The length of the measuring tool 800 may be adjusted such that the outer walls 842, 852 abut the respective sidewalls 862. The length of the measuring tool 800 may be set by the distance between the sidewalls 862 of the casing 860. For example, the measuring tool 800 may be less than the length when placed within the casing 860. The first portion 810, the second portion 820, and the third portion 830 may be adjusted such that the outer walls 842, 852 abut the sidewalls 862 of the window casing 860. The fasteners 815, 825 may be tightened when the outer walls 842, 852 abut the sidewalls 862 to secure the measuring tool 800 at length that corresponds to the distance between the sidewalls 862 of the casing 860 and/or secure the measuring tool 800 within the casing 860. For example, friction forces between the outer walls 842, 852 and the respective sidewalls 862 may secure the measuring tool 800 within the casing 860.

When the outer walls 842, 852 abut the respective sidewalls 862, the arms 845, 855 may be operated to the extended position to abut respective outer walls 865 of the casing 860. When in the extended position, the arms 845, 855 may also abut the upper surface 864 of the casing 860. The upper walls 844, 854 may be configured to set a height and the arms 845, 855 may be configured to set a depth of the brackets within the casing 860 such that the fasteners can be marked in the correct locations so that the batteries will be able to be accessed. The arms 845, 855 may prevent the window treatment from being installed too deep into the casing 860.

When the outer walls 842, 852 abut the respective sidewalls 862, a tool (e.g., such as the punch 470 shown in FIG. 6 and/or the punch 740 shown in FIG. 7B) may be used to mark the location of the holes 813, for example, such that brackets can be properly located and installed for the motorized window treatment. The measuring tool 800 may enable an installer to avoid measurement errors because the measuring tool is set at the proper measurement and can be transferred to a cutting location. For example, the measuring tool 800 may be configured to transfer a window measurement to a standard width roller tube assembly. That is, use of the measuring tool 800 avoids use of a tape measure (or similar tool) to measure the casing 860 and then applying that measurement to the window treatment assembly which introduces two instances of possible measurement error.

## [Material shown]
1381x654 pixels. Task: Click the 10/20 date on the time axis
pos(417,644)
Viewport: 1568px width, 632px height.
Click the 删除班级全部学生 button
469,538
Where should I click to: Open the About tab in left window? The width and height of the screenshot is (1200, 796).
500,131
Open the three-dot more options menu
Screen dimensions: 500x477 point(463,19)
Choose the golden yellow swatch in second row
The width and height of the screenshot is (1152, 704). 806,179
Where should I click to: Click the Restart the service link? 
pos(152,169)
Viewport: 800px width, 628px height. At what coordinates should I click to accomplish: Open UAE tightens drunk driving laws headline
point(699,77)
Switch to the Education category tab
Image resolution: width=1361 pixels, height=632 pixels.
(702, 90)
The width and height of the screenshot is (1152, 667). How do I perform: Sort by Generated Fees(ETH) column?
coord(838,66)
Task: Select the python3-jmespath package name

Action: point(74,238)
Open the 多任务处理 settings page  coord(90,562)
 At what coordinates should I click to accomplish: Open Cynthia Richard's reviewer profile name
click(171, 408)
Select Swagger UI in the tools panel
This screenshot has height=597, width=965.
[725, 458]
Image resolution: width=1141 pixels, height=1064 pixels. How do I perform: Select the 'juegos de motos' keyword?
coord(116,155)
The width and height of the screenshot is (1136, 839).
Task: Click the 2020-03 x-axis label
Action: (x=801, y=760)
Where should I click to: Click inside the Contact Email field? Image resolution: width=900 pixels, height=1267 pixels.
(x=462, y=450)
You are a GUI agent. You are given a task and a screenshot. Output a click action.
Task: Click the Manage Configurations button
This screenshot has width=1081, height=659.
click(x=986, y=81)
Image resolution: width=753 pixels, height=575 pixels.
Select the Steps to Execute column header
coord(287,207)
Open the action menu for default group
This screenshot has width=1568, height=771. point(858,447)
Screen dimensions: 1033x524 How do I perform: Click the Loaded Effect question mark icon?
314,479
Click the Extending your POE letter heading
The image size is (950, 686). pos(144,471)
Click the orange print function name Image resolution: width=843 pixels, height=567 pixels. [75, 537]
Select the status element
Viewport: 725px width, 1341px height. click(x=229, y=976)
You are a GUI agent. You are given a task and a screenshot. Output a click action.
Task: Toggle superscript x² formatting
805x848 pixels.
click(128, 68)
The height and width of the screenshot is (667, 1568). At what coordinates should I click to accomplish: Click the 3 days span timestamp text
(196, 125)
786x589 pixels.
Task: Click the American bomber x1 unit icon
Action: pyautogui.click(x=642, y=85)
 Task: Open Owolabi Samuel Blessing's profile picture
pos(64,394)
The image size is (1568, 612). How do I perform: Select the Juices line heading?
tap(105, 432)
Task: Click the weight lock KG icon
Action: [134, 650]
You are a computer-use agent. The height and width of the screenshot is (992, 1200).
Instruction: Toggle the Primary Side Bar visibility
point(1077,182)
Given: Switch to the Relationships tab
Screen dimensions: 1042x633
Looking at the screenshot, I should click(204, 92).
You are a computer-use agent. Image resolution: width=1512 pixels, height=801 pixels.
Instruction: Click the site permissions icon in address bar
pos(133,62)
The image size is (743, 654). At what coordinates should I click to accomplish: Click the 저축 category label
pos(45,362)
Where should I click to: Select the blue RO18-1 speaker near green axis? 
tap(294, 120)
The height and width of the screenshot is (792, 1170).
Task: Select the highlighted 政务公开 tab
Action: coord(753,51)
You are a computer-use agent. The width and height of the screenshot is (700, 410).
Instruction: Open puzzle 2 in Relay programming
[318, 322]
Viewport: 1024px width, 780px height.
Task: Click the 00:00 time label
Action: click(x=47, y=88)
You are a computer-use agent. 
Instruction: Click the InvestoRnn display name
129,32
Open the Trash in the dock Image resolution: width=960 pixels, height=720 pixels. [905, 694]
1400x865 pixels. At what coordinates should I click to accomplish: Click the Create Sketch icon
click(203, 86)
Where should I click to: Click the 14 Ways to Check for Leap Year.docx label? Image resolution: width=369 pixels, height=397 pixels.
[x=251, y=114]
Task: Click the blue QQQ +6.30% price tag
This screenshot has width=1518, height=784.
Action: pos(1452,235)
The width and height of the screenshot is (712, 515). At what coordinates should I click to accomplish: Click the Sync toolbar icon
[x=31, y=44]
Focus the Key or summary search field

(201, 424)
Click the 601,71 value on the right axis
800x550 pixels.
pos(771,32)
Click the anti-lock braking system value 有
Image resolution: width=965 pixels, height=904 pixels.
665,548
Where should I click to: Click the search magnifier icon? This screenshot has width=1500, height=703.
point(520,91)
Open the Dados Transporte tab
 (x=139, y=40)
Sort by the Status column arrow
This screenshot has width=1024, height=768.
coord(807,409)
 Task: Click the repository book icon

## [Directives]
A - Answer these questions about the passage on the measuring tool.
(i) When may the fasteners 815, 825 be tightened?
(ii) What may the arms 845, 855 prevent?
(iii) To what may the measuring tool 800 be configured to transfer a window measurement?
B - Carry the passage on the measuring tool forward past its final sentence.

## [Responses]
A -
(i) When the outer walls 842, 852 abut the sidewalls 862.
(ii) The window treatment being installed too deep into the casing 860.
(iii) A standard width roller tube assembly.

B -
Although the measuring tool 800 is shown within the casing 860 in FIG. 8G, it should be appreciated that the measuring tool 800 may be alternatively located with respect to a window, door, or some other feature, such that an associated measurement can be used to cut the motorized window treatment to a size corresponding to the associated measurement.

FIG. 8H is a perspective view of the measuring tool 800 positioned on a roller tube assembly 880 that is installed on a window treatment cutting tool 890 (e.g., such as the window treatment cutting tool 700 shown in FIGS. 7A-7C). When the roller tube assembly 880 (e.g., such as the roller tube assembly of the window treatment assembly 111 shown in FIG. 1 and/or the roller tube assembly 780 shown in FIG. 7C) is positioned within the window treatment cutting tool 890, the measuring tool 800 may be positioned on the roller tube assembly 880, as shown in FIG. 8H. The measuring tool 800 may be positioned between a first end 882 of the roller tube assembly 880 and a cutting blade of the window treatment cutting tool 890 (e.g., such as the blade 734 shown in FIG. 7D). The measuring tool 800 may be set/locked to a measured length associated with a desired mounting location (e.g., such as the casing 860 shown in FIG. 8G) for the roller tube assembly 880. For example, the outer wall 842 may abut the first end 882 and the outer wall 852 may abut the cutting blade assembly such that the second end 884 of the roller tube assembly 880 extends beyond the blade (e.g., such as the blade 734). When the roller tube assembly 880 is positioned such that a first intermediate wall 843 abuts the first end 882 of the roller tube assembly 880 and a second intermediate wall 853 abuts the cutting blade, the measuring tool 800 may be removed and the roller tube assembly 880 may be locked into position, as described herein by rotating the clamping assembly (e.g., such as the clamping arm assembly 708 shown in FIG. 7C) onto the roller tube assembly 880. When the roller tube assembly 880 is locked into position, the blade may be engaged to the tube and the roller tube assembly 880 may be rotated (e.g., using a drill, a hand crank, etc.) to cut the roller tube assembly 880 to the desired size (e.g., that corresponds with the length of the measuring tool 800).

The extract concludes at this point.